Given non-negative real numbers $a,b,c$ satisfying $a^2+b^2+c^2=3.$ Prove that $$\color{black}{\frac{bc}{\sqrt{3a+1}}+\frac{ca}{\sqrt{3b+1}}+\frac{ab}{\sqrt{3c+1}}\le \frac{3}{2}.}$$
Here is my attempts.
Since equality holds at $a=b=c=1$ or $a=b=\sqrt{\dfrac{3}{2}};c=0.$ we can't use normal approach.
For example, it's easy to see that $3=a^2+b^2+c^2\ge \dfrac{(a+b+c)^2}{3} \implies 3\ge a+b+c.$
Thus, $$\sum_{cyc}\frac{bc}{\sqrt{3a+1}}\le \sum_{cyc}\frac{bc}{\sqrt{a(a+b+c)+1}}$$ but $$\sum_{cyc}\frac{bc}{\sqrt{a(a+b+c)+1}}\le \frac{3}{2}$$ is already wrong at $a=b=\sqrt{\dfrac{3}{2}};c=0.$
Remark.
My teacher asasigned this problem to our class as a homework. I post it here to look for help and share some thoughts.
Any ideas and comments are welcome. Please feel free to discuss about this inequality.

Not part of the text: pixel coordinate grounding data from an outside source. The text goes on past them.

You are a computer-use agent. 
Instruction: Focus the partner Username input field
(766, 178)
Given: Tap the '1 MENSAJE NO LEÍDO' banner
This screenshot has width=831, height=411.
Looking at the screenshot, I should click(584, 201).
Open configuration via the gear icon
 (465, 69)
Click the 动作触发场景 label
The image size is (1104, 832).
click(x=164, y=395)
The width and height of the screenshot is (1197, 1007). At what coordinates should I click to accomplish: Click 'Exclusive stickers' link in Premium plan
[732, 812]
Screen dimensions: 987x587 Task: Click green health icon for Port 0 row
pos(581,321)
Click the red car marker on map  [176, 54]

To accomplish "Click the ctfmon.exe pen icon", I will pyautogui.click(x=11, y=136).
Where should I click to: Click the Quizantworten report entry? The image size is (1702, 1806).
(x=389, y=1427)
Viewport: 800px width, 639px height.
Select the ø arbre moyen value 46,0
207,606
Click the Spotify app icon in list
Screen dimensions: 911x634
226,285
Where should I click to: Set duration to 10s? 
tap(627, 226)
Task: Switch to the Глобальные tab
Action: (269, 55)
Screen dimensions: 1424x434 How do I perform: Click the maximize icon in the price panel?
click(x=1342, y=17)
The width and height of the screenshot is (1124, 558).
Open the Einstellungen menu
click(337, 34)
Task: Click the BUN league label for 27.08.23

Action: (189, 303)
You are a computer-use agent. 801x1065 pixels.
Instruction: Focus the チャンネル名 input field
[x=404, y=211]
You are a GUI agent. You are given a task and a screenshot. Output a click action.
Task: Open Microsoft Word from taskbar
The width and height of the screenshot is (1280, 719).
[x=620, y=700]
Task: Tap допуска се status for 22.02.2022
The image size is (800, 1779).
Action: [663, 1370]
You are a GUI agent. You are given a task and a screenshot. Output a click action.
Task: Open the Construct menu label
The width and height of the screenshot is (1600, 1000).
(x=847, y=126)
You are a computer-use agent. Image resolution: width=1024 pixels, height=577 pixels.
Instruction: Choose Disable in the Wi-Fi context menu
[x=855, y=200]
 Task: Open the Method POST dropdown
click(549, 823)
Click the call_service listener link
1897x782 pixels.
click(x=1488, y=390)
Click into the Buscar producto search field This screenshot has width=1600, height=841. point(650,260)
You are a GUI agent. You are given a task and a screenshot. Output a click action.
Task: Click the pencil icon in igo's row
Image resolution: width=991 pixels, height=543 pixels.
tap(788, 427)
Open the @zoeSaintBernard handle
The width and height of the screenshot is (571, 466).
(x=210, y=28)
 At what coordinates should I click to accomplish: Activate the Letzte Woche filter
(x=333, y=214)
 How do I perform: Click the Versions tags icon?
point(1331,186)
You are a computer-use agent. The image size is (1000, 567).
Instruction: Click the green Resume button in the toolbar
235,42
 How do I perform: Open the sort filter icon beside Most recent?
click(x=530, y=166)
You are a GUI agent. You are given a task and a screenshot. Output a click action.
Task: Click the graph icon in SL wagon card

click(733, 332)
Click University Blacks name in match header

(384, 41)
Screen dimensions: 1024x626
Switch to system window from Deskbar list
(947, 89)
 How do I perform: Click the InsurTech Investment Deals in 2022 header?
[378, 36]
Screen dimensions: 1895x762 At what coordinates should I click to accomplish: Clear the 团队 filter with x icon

By C-S $$\sum_{cyc}\frac{bc}{\sqrt{3a+1}}\leq\sqrt{\sum_{cyc}bc\sum_{cyc}\frac{bc}{3a+1}}$$ and it's enough to prove that $$\sum_{cyc}bc\sum_{cyc}\frac{bc}{3a+1}\leq\frac{9}{4},$$ which is a linear inequality of $w^3$.
Can you end it now?